Nonaneurysmal Subarachnoid Hemorrhage: A Review of Clinical Course and Outcome in Two Hemorrhage Patterns

Linda L. Herrmann; Joseph M. Zabramski

Disclosures

J Neurosci Nurs. 2007;39(6):135-142. 

In This Article

Assessment and Diagnosis

Patients who present with an SAH will classically describe the sudden onset as the worst headache of their life. However, a gradual onset of the severe headache over several minutes has been reported in patients with NASAH (Brilstra et al., 1997; Rinkel et al., 1990; Rinkel, Wijdicks, Hasan, et al., 1991; Rinkel, Wijdicks, Vermeulen, et al., 1991; van Gijn et al., 1985). Patients may report associated symptoms such as nausea, vomiting, and photophobia. Family may report an altered level of consciousness in the patient.

Objective data assessment should include time, location, and character of headache onset; headache duration; associated symptoms (e.g., altered level of consciousness, extremity weakness, or slurred speech); and exacerbating and alleviating factors. The assessment should also note what type of activity preceded the headache onset (i.e., a headache that came on during rest or sedentary activity, or a headache that started abruptly during intercourse or strenuous exercise). In the authors' experience, onset of severe headache during intercourse or strenuous exercise may be a result of elevated venous sinus pressure (not SAH) from the Valsalva maneuver. Physical assessment data should consist of a comprehensive neurological examination, including documentation of the Glasgow Coma Scale (GCS) score, motor and sensory examination, cranial nerve function, and vital signs. Other pertinent information includes patient history of recent illicit drug use, hypertension, polycystic kidney disease, previous ASAH or aneurysms, use of anticoagulants, or tobacco use, which can increase the risk of aneurysm formation (Juvela, Hillbom, Numminen, & Koskinen, 1993; Schievink, Torres, Piepgras, & Wiebers, 1992). Pertinent family history includes polycystic kidney disease, ASAH, or aneurysms.

Diagnostic assessment usually starts with a CT scan of the brain. This scan can be done quickly after a patient is evaluated in the emergency department. A CT scan is the diagnostic study of choice for SAH and is useful in ruling out other pathologies that may mimic aneurysm rupture, such as hypertensive intracerebral hemorrhage or hemorrhage from a tumor mass. It also allows rapid identification of ventricular size and the presence of intraventricular hemorrhage.
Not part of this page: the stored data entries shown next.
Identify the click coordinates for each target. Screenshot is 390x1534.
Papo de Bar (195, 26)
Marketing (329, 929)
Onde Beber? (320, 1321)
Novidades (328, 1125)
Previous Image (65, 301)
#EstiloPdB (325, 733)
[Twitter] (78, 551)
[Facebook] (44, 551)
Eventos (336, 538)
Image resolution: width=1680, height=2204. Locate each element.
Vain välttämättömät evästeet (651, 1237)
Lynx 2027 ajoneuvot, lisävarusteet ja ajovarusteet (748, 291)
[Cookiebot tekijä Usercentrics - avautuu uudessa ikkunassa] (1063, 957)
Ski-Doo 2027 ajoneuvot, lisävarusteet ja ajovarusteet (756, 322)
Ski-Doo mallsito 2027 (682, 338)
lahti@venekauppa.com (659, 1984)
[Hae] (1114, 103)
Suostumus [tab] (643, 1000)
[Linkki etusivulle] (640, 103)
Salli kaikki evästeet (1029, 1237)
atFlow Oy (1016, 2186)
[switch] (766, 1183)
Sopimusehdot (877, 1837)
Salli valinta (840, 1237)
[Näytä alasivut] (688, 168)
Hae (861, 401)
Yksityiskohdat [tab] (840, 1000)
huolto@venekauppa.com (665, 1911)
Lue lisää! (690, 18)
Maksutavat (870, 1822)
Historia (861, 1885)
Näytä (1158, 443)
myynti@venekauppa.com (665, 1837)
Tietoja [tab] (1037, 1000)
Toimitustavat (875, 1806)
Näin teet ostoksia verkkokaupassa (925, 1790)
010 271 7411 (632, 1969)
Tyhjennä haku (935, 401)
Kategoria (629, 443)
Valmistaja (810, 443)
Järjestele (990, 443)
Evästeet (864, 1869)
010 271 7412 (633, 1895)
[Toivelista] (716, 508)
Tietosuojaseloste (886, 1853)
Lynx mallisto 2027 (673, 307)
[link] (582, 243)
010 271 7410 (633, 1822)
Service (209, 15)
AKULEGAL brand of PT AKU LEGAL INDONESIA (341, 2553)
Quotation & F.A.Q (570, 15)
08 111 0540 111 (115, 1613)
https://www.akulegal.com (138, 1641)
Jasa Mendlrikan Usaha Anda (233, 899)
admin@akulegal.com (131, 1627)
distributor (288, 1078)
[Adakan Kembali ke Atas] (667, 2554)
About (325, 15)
CT angiography (CTA) may be performed to determine the source of hemorrhage. A minimally invasive test, CTA uses a timed bolus of intravenous (IV) contrast to visualize the arteries. In patients with ruptured aneurysms, CTA has a reported sensitivity of 86% (Anderson, Findlay, Steinke, & Ashforth, 1997); however, conventional cerebral angiography remains the "gold standard" for evaluation and is likely to be done when the CTA is negative. A conventional angiogram is performed to evaluate the cerebral circulation for the source of SAH: aneurysm, arteriovenous malformation (AVM), or dural arteriovenous fistula. Conventional catheter-based cerebral angiography is an invasive test requiring significant technical expertise and is best performed at specialized centers where the risk of serious complications is in the range of 0.5% to 1% (Heiserman et al., 1994). When considering conventional angiography or CTA in patients with abnormal renal function, the administration of contrast poses a significant risk of further compromising renal function. These risks can be significantly reduced by pretreating patients with acetylcysteine and IV sodium bicarbonate solution (Liu, Nair, Ix, Moore, & Bent, 2005); a nephrology consult may be useful in managing such patients. Patients allergic to contrast, iodine, or shellfish require pretreatment with steroids, usually 32 mg oral methylprednisolone administered 12 hours and 2 hours before exam, or, if emergent, 100 mg IV methylprednisolone. Patients may also be given IV diphenhydramine, 25–50 mg, before angiography (Greenberg, 2001).

A negative angiogram may be followed by a magnetic resonance imaging (MRI) scan of the brain, and possibly of the cervical spine, to rule out other sources of SAH. A tumor or vascular lesion, such as a cavernous malformation in the posterior fossa or upper cervical spine, would not be visible on a cerebral angiogram.

Repeat cerebral angiography is controversial in patients with a nonfocal neurological examination and a negative invasive workup. At the authors' institution, repeat cerebral angiography is not routinely performed in a patient with a perimesencephalic hemorrhage pattern and a negative initial high-quality cerebral angiogram. Repeat angiography is reserved for patients with an aneurysmal pattern of subarachnoid blood or a suboptimal initial study. If a second cerebral angiogram is recommended, it is usually completed approximately 5 to 7 days after the hemorrhage. This interval allows for repeat evaluation for aneurysm or AVM that may have been obscured and for identification of the presence of vasospasm.